I have never done DirextX programming before, as I mentioned my graphics experience is in 2D software drawing APIs (ie, line/pixel/arc drawing) and OpenGL. Tonight I got some paying work done and needed to dabble in something so I got the latest and greatest Managed DirectX download from MSDN, dated April 2005. I have mostly been messing around with the sample programs tonight, and just started combining some of the samples to do something more than hello, world. "Hello World" in graphics land is drawing a shaded triangle, by the way.
A few observations from an hour of messing around:
Things have come a long way since I last did anything with graphics. Creating a drawing device can be done in as little as 2-4 lines of code. Its fairly easy to get to the point where you can start messing around and see something on the screen. Microsoft has also included some Intellisense documentation, which was missing when I played with DirectShow a while back.

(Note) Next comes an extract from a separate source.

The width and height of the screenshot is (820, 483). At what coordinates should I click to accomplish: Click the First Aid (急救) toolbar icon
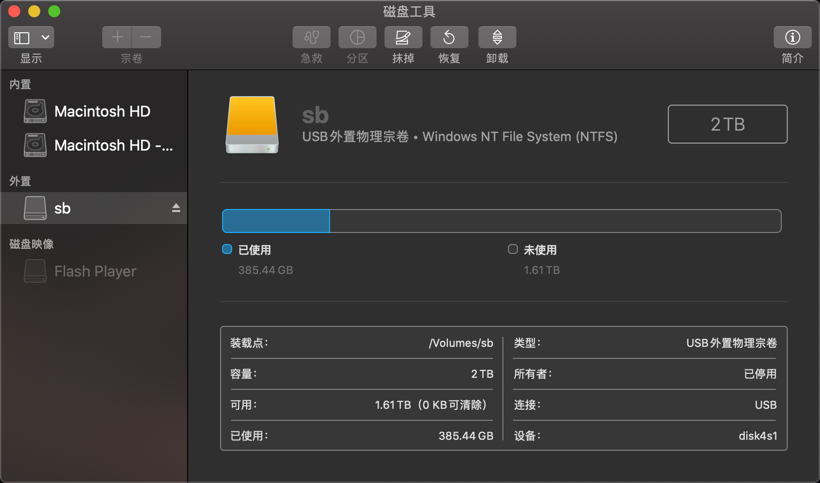coord(311,37)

PresentParameters presentParams = new PresentParameters(); presentParams.Windowed=true; presentParams.SwapEffect = SwapEffect.Discard; _device = new Device(0, DeviceType.Hardware, this, CreateFlags.SoftwareVertexProcessing, presentParams);
... then draw away.
Performance from Managed code does not look like its going to be pretty. I'm thinking it should be able to draw the simple scene shown above more than 42 times per second. Also, many of the examples included in this release of the SDK do not compile or work. The most annoying thing I encountered is the code included for drawing text to the Direct3D device did not compile. It looks like MSFT has been tweaking the managed API and has not updated all the samples. For what its worth, I got the "GraphicsFont" to work with minor code changes, and I'm including the file here for download on the off chance anyone else is having issues.
GraphicsFont.cs.rename (22.61 KB)
More observations as I get time to make them.